Warning: "Message not fully read (request)" @ transport.netty #5178

bluesmanshoes · 2014-02-19T12:59:36Z

Hi there,
Im running an elasticsearch cluster with 2 nodes containing about 6 million events. Today both nodes started to throw the following warning:

[2014-02-19 13:45:07,633][WARN ][transport.netty ] [Node1-TI] Message not fully read (request) for [1920] and action [], resetting
[2014-02-19 13:45:07,633][WARN ][transport.netty ] [Node2-TI] Message not fully read (request) for [1921] and action [], resetting

{
"cluster_name" : "Cluster-TI",
"status" : "green",
"timed_out" : false,
"number_of_nodes" : 2,
"number_of_data_nodes" : 2,
"active_primary_shards" : 20,
"active_shards" : 40,
"relocating_shards" : 0,
"initializing_shards" : 0,
"unassigned_shards" : 0
}

elasticsearch version: 1.0
java version: jdk1.7.0_51 / JRE 1.7.0_51-b13 on both nodes
OS: RHEL6.5 x64
config: default, except unicast between nodes, loglevel=debug and heap size configuration
ES_HEAP_SIZE="8g"
JAVA_OPTS="-server -d64 $JAVA_OPTS"

Any suggestions what produces the mentioned warning message? Apart from that, cluster is running fine.

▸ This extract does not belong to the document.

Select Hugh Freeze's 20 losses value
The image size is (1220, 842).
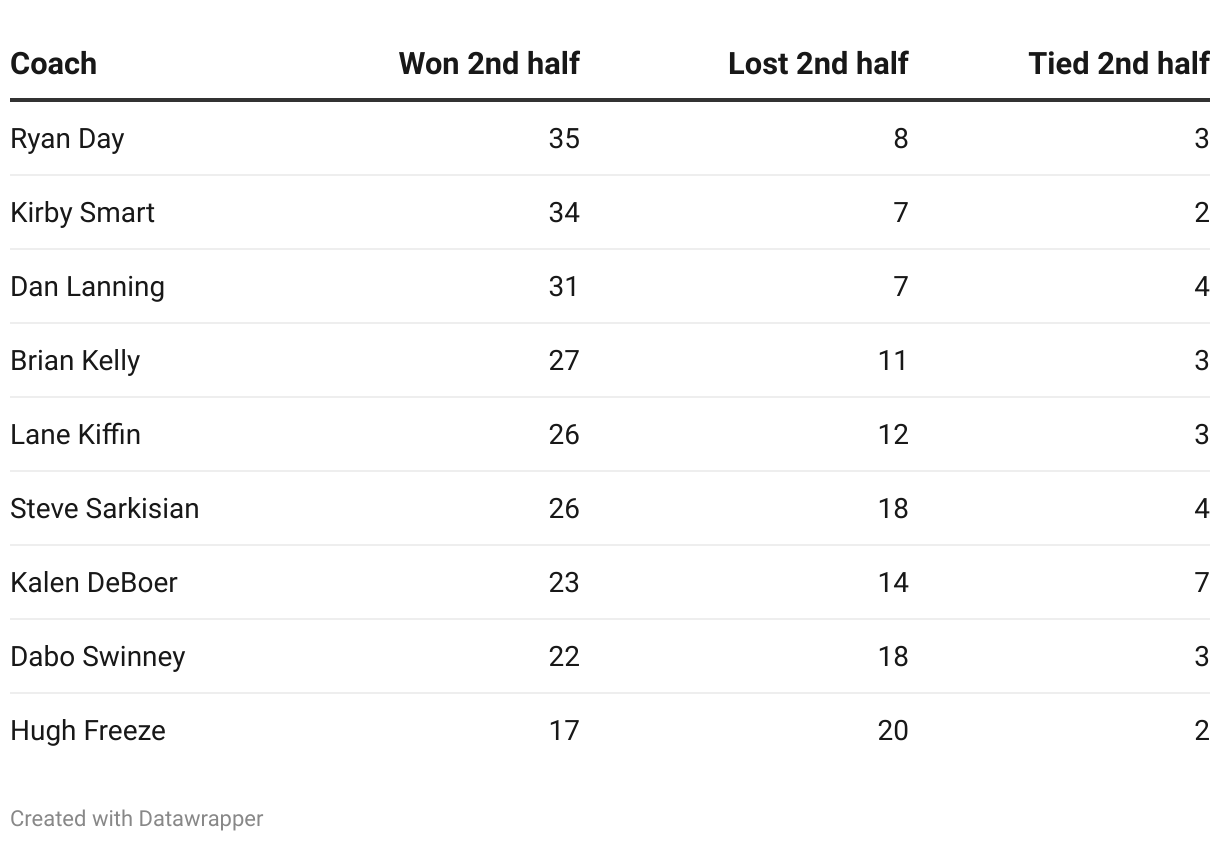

spinscale · 2014-02-20T08:09:31Z

Hey,

did you see any exceptions in the logs or only these messages? Anything more which might help? Did any network outage happen or was there an exception (like a OutOfMemoryException) happening anytime before that event?

Can you paste the output of curl 'localhost:9200/_nodes/jvm?pretty' please?

For testing, you could also remove the JAVA_OPTS, to make sure they dont have any effect (those settings might be redundant anyway, see http://docs.oracle.com/javase/7/docs/technotes/guides/vm/server-class.html)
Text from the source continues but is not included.